A powerful ocean storm will develop off the East Coast today, but it will move just far enough to the east that most areas will escape heavy snow. The one exception will likely be Cape Cod where over 6″ could fall as the northwestern edge of the heavy precipitation shield scrapes far southeastern MA tonight. This post will briefly outline what to expect from this system and why this won’t end up being a bigger storm for the Northeast.

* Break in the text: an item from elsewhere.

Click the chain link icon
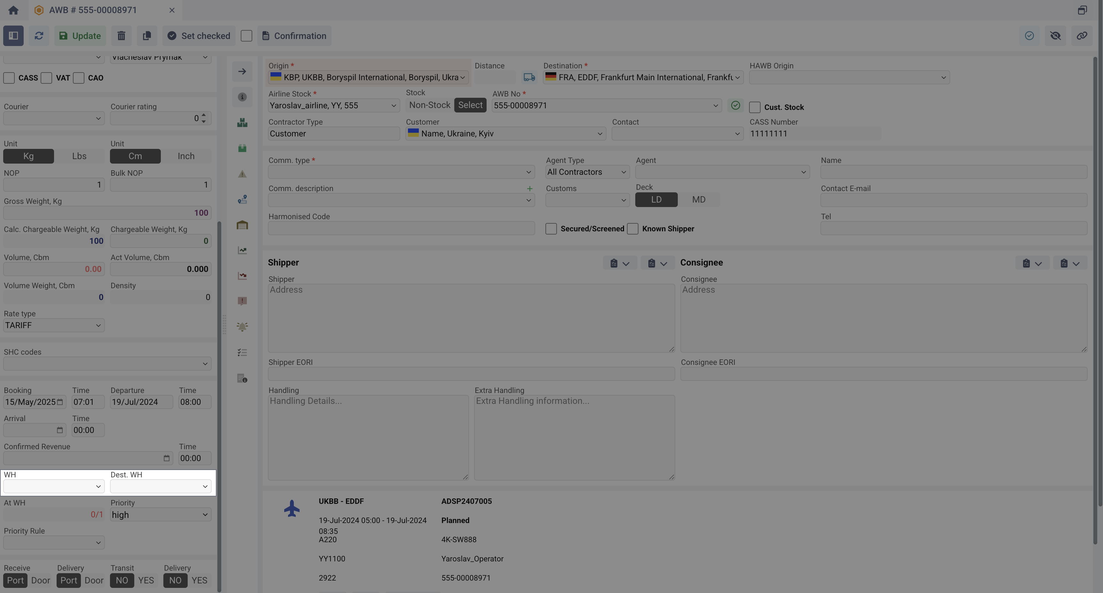point(1082,36)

It’s easy to see each element of the system coming together on GOES-East WV imagery this morning. The big swirl over the Great Lakes is the primary upper level low while the secondary disturbance that will actually form the storm is located a little northwest of the orange spot near GA/SC. South of that secondary disturbance, the subtropical jet stream has plenty of moisture available to be drawn northward as the storm develops later today. At first glance, it would seem as though all the ingredients are in place for a major storm in the Northeast. Why won’t that happen?
Here’s a look at the ECMWF’s upper level forecast for this afternoon. Some key features are marked out in red, blue, and purple. The blue feature is the disturbance responsible for actually creating the storm. Notice how it’s a bit too shallow and a bit too far east for a big storm. That’s because the other features marked on the map, responsible for slowing the system down and pushing it back to the west, are all either too weak to push very hard, or are too far east and thus can’t push hard enough to give us a snowstorm.

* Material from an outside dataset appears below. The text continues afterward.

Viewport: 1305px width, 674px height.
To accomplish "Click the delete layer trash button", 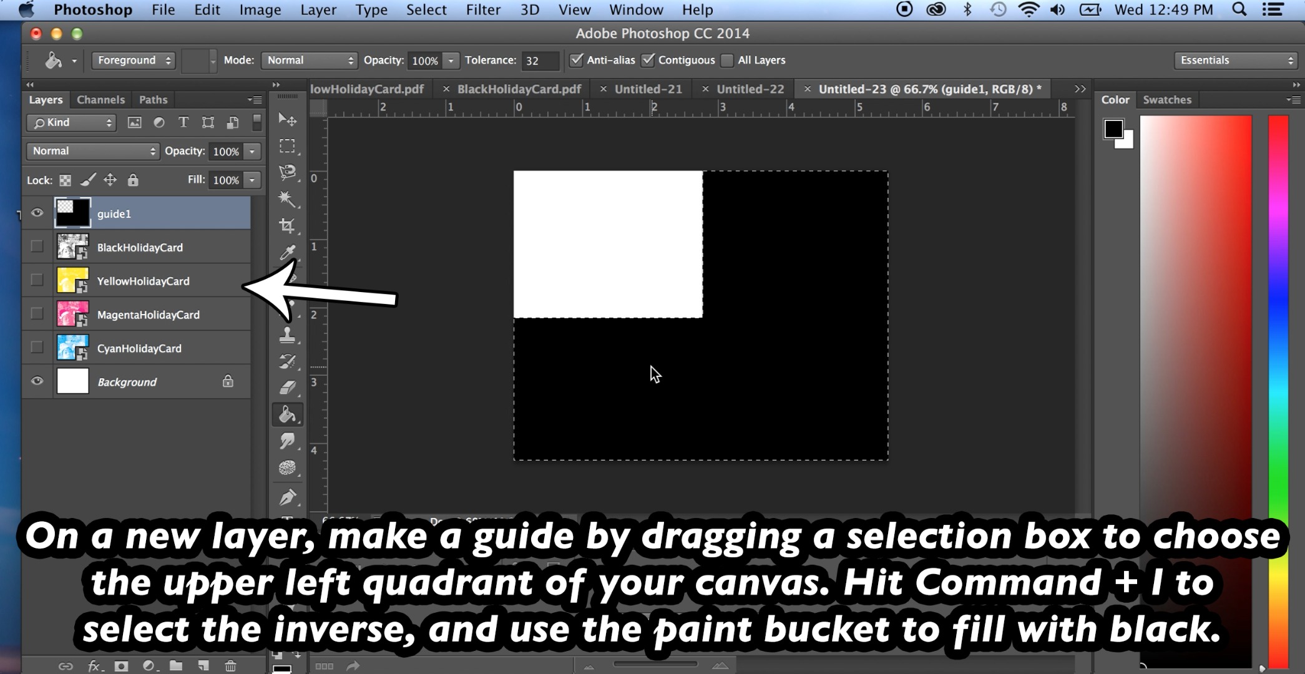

So what will happen? Hourly forecasts from the ECMWF show a broad area of weak precip developing over western parts of the Northeast and northern parts of the Mid-Atlantic this afternoon as the primary low weakens and the secondary low offshore takes over. That precip will fall mostly as rain south of Central PA, and mostly as snow in Northern PA/Central NY/western New England. Bands of moderate to heavy snow will impact Cape Cod and the surrounding islands later tonight into tomorrow morning before departing midday tomorrow.
If you look carefully near the bottom right of the animation, you’ll see the center of the storm moving quickly east-northeast. Notice the number that appears near the storm’s center as it moves. This is the system’s minimum central pressure, a measure of its intensity. This system is forecast to strengthen until it has a minimum central pressure of ~960 mb which puts it on the higher end of the storms we typically find along the East Coast in the winter.
Why does the strength of the storm matter if it’s going to move too far east to give (most of) us heavy snow?
The loop above provides the answer. While the storm will be too far offshore for heavy snow (except for Cape Cod), its intensification will support gusty winds across the Northeast tomorrow. Gusts will be highest in eastern MA, and wind damage to trees/power lines should be confined to that area. However, pretty much the whole northeast will see gusts in the 25-35 mph range which is certainly enough to be annoying even if it doesn’t knock the power out.
Winds will subside as the storm moves east on Sunday.